§ **TASK BRIEF**:
Rewrite the records from the line containing "Task: Click the" through the end, replacing "magnifier" with "magnifying glass" and changing nothing else. Leave the pictures out of your answer.

§ **EXERCISE INPUTS**:

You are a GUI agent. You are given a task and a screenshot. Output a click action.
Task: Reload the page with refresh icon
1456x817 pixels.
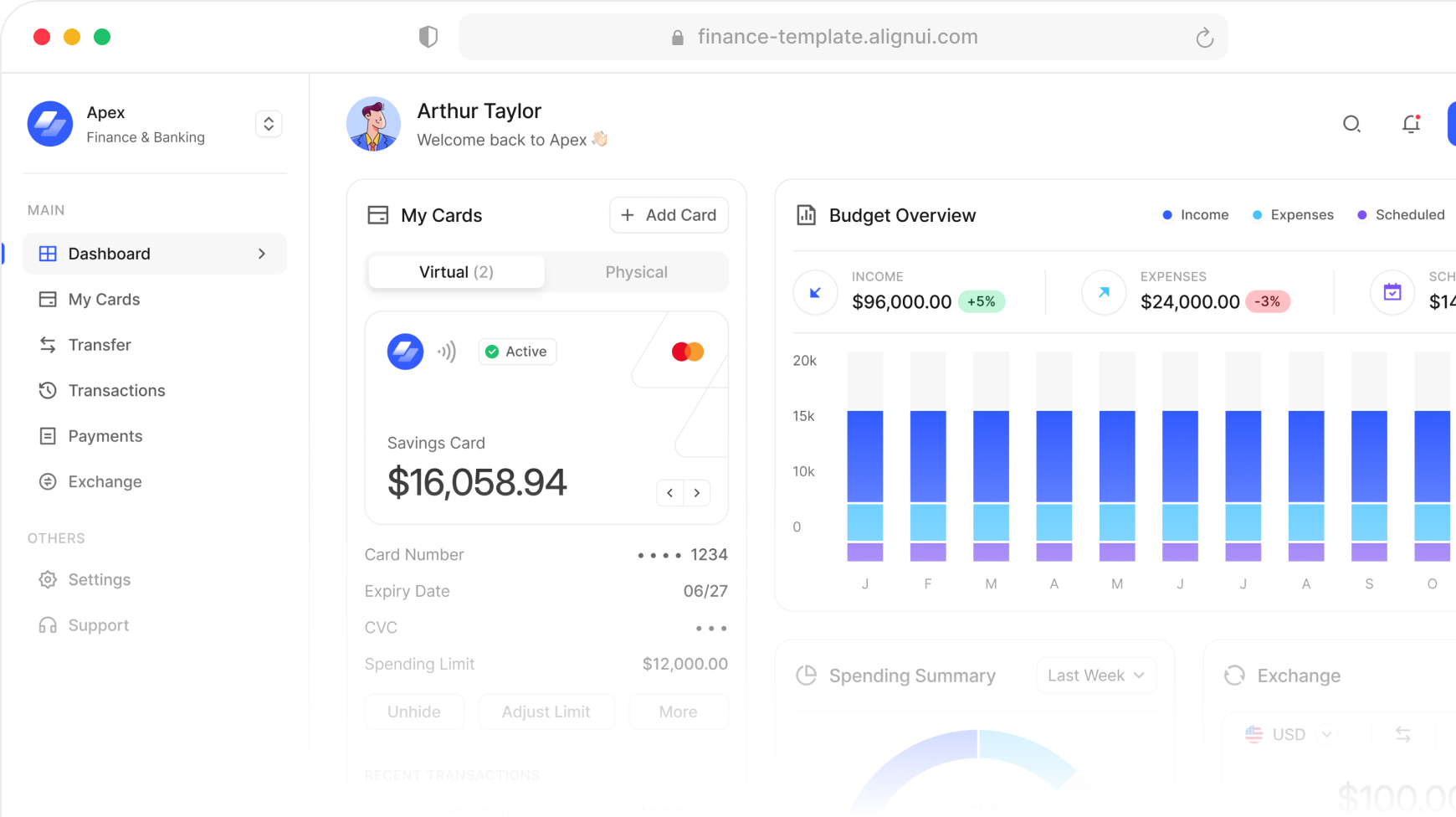coord(1204,38)
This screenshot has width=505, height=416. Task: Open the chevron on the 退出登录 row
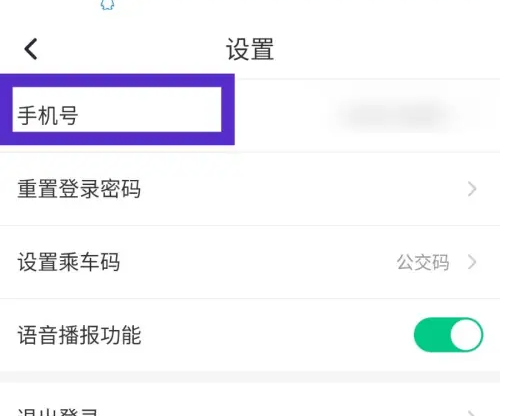(472, 413)
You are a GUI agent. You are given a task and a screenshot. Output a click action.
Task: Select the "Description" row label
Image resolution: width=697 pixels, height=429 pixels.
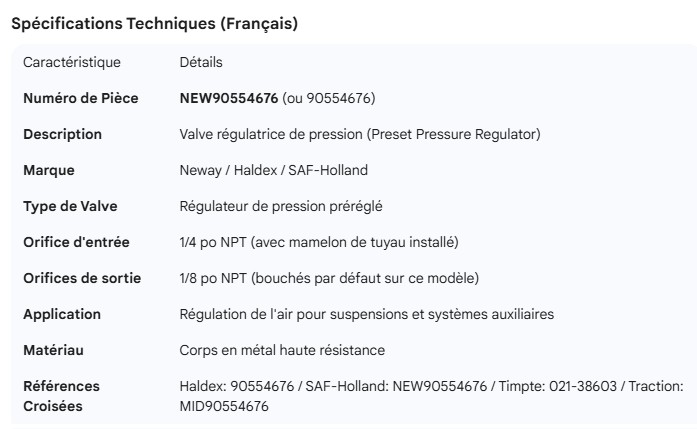(62, 134)
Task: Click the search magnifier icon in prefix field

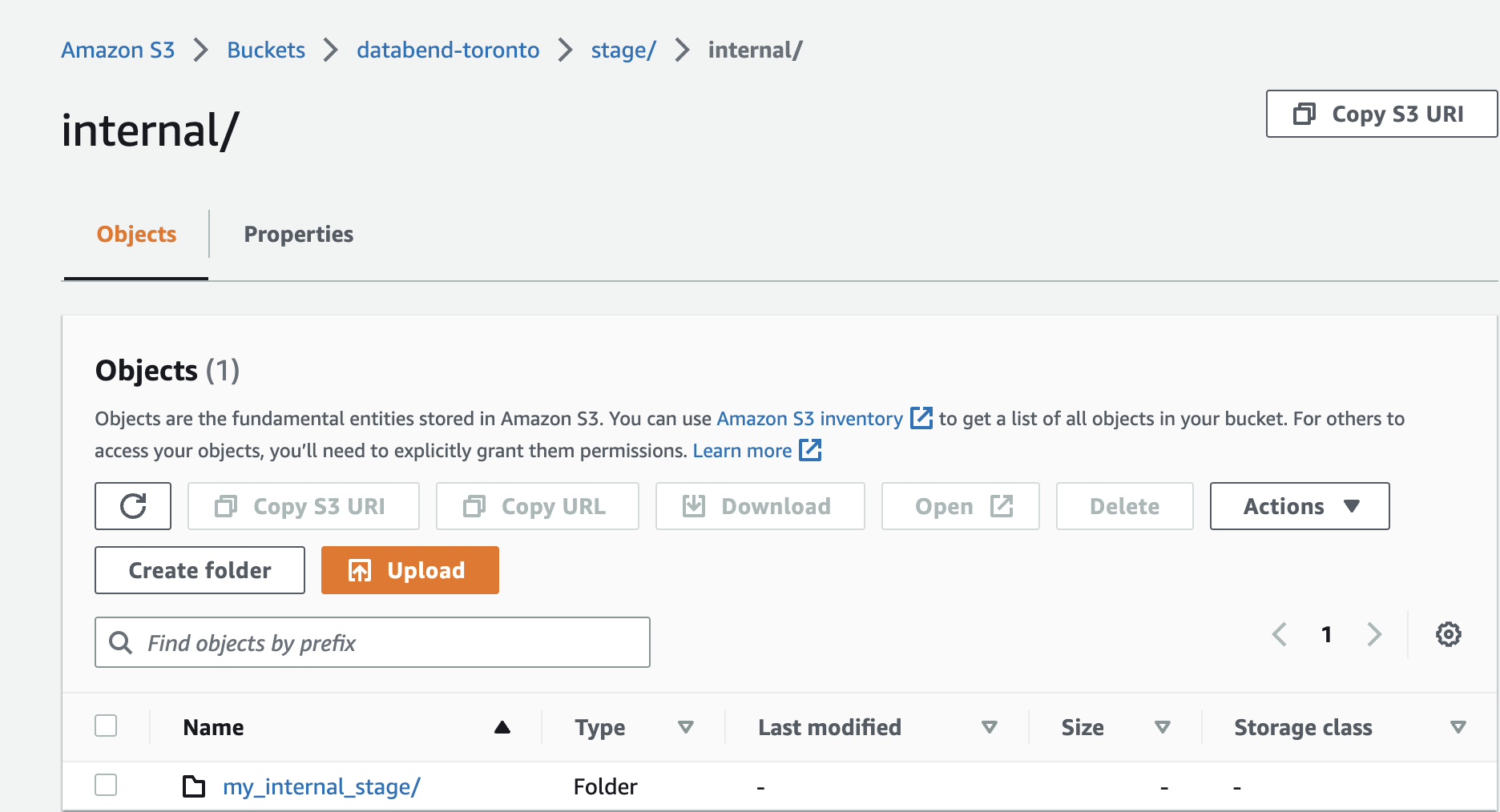Action: click(x=121, y=642)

§ **WRITTEN RESPONSE**:
Task: Click the search magnifying glass icon in prefix field

Action: click(x=121, y=642)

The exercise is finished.